BRIEF →
Reproduce the lines of the saved entries verbatim, beginning at the line that contains "Task: Click the Forward button" and stopping after the line that contains "click(104, 158)".

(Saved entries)
━━━
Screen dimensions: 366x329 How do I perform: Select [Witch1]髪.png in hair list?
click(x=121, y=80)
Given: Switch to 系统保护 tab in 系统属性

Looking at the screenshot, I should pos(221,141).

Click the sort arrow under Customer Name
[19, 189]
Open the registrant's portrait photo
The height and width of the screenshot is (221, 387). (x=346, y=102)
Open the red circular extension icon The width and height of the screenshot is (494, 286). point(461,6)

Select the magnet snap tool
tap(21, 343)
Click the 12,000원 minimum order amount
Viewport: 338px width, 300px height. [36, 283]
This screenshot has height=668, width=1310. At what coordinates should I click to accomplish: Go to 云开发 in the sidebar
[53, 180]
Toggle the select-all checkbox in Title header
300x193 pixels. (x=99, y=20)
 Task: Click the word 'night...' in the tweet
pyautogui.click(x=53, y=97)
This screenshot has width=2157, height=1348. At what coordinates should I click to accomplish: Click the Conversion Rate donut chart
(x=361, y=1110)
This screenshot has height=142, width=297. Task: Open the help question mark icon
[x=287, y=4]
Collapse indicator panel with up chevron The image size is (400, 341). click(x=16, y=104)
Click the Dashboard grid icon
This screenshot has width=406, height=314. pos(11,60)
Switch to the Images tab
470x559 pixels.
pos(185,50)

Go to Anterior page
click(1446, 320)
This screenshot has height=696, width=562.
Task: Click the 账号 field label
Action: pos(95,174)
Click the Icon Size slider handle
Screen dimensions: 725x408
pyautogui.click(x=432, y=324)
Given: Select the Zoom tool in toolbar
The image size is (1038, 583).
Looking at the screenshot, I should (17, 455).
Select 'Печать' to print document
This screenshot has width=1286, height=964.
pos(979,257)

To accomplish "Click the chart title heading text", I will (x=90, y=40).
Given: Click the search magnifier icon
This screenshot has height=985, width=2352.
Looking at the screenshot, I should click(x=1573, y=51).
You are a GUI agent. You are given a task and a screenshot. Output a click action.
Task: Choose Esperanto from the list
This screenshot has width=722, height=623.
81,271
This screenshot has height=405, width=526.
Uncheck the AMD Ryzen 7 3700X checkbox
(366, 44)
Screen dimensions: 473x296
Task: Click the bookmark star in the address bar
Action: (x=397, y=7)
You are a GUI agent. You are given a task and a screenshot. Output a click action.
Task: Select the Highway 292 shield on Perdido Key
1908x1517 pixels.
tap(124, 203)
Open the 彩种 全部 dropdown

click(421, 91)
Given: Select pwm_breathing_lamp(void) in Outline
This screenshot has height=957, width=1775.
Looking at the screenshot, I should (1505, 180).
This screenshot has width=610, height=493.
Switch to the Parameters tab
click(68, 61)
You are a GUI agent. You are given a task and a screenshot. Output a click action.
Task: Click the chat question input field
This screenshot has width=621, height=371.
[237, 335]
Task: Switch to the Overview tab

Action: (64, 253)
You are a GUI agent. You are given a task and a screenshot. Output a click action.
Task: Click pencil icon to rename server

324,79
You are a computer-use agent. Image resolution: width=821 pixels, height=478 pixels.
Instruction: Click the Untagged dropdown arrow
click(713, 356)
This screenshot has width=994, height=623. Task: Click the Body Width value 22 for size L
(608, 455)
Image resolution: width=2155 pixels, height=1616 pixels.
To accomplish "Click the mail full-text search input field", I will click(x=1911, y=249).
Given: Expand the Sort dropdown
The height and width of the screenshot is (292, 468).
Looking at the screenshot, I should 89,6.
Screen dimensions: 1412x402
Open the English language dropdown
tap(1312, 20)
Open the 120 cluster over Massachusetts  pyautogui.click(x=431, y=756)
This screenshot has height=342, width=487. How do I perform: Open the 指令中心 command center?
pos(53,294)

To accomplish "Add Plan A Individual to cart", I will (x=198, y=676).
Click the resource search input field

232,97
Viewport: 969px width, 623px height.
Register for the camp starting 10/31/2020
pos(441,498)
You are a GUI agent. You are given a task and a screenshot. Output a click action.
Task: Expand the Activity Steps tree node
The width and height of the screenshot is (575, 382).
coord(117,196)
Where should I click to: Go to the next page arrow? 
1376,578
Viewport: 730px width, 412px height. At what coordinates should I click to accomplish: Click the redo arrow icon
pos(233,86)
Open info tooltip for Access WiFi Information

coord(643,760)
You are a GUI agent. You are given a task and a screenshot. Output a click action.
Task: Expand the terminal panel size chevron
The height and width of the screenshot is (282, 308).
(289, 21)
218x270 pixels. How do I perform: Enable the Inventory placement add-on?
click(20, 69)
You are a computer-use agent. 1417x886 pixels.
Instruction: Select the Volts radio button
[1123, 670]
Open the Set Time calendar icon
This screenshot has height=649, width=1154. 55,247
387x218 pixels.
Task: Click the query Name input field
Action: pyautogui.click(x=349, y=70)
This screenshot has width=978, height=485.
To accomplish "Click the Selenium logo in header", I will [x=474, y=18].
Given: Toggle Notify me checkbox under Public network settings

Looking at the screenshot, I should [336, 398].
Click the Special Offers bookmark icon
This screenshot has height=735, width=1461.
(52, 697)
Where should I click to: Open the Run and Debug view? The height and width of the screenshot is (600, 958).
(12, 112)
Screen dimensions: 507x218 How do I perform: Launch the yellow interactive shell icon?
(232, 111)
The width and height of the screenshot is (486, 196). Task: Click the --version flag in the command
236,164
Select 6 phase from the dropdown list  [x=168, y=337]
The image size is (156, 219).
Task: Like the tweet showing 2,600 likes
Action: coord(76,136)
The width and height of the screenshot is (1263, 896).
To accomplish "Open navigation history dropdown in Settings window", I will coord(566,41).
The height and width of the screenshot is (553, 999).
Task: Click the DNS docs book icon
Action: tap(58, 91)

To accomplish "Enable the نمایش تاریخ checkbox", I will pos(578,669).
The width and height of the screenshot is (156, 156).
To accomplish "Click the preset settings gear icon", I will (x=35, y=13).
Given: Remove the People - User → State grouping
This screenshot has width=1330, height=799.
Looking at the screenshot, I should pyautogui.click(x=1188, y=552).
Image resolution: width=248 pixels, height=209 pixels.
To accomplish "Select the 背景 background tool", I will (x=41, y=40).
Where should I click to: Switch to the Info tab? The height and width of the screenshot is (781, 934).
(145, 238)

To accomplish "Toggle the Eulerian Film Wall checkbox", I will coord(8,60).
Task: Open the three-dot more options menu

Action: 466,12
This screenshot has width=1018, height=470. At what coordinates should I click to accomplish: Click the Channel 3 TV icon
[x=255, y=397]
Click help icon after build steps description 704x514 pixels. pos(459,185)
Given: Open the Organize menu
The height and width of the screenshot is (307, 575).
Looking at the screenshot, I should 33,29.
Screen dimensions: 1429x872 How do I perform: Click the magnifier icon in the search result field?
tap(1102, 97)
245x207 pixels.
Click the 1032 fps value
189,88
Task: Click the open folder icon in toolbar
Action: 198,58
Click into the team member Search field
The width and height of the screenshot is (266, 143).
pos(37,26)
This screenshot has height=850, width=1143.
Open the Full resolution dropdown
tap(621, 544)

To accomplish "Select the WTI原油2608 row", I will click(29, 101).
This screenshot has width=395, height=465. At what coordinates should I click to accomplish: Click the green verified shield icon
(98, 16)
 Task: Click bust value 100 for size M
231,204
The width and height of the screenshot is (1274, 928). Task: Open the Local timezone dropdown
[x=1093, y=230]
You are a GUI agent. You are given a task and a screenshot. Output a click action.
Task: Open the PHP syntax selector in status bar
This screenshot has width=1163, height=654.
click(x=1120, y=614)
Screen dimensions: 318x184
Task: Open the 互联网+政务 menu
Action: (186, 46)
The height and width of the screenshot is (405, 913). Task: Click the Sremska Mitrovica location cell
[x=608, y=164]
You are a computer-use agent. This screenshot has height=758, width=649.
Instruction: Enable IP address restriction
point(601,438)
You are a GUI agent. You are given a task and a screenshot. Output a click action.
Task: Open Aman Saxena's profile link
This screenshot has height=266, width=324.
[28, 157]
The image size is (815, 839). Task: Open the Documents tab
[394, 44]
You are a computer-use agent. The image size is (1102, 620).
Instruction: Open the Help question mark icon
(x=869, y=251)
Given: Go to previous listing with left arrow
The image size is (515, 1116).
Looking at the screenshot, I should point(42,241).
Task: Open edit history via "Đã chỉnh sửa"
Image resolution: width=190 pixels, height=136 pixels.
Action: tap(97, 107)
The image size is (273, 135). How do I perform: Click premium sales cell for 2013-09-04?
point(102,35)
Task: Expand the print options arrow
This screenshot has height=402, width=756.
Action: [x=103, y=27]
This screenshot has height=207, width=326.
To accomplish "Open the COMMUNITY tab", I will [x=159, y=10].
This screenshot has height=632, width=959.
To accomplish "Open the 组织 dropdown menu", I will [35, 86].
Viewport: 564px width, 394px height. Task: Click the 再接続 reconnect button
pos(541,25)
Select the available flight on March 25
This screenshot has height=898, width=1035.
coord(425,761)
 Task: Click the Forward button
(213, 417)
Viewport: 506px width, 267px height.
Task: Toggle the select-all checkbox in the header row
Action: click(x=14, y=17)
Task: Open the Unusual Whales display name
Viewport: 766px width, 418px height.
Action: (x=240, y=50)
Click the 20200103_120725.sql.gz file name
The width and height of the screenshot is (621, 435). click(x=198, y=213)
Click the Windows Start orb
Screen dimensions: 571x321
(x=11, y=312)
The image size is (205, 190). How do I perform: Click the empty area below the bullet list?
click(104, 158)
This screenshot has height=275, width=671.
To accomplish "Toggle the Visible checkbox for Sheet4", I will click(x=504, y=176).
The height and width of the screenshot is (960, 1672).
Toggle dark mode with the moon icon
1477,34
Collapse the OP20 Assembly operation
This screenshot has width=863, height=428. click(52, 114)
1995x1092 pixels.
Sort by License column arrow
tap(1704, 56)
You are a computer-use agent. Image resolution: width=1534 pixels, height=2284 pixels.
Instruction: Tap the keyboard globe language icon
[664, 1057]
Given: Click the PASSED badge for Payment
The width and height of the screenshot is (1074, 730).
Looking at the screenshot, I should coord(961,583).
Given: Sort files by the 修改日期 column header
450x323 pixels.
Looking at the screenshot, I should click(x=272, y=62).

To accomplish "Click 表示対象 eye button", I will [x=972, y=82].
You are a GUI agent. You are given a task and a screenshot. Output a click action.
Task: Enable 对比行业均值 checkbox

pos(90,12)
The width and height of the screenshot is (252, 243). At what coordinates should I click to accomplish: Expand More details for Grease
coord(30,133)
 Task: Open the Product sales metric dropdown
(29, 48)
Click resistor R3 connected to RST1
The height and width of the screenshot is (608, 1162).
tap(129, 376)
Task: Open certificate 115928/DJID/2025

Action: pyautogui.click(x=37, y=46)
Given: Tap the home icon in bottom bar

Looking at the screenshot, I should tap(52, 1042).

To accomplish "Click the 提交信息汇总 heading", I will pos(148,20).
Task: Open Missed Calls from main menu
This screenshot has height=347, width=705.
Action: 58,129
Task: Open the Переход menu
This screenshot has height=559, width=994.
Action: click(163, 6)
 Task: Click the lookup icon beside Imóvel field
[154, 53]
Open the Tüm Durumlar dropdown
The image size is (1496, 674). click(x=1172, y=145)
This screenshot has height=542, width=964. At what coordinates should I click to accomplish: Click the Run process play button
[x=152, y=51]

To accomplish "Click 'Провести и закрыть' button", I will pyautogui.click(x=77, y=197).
━━━
FULL ANSWER →
 Task: Click the Forward button
(213, 417)
Viewport: 506px width, 267px height.
Task: Toggle the select-all checkbox in the header row
Action: click(x=14, y=17)
Task: Open the Unusual Whales display name
Viewport: 766px width, 418px height.
Action: (x=240, y=50)
Click the 20200103_120725.sql.gz file name
The width and height of the screenshot is (621, 435). click(x=198, y=213)
Click the Windows Start orb
Screen dimensions: 571x321
(x=11, y=312)
The image size is (205, 190). How do I perform: Click the empty area below the bullet list?
click(104, 158)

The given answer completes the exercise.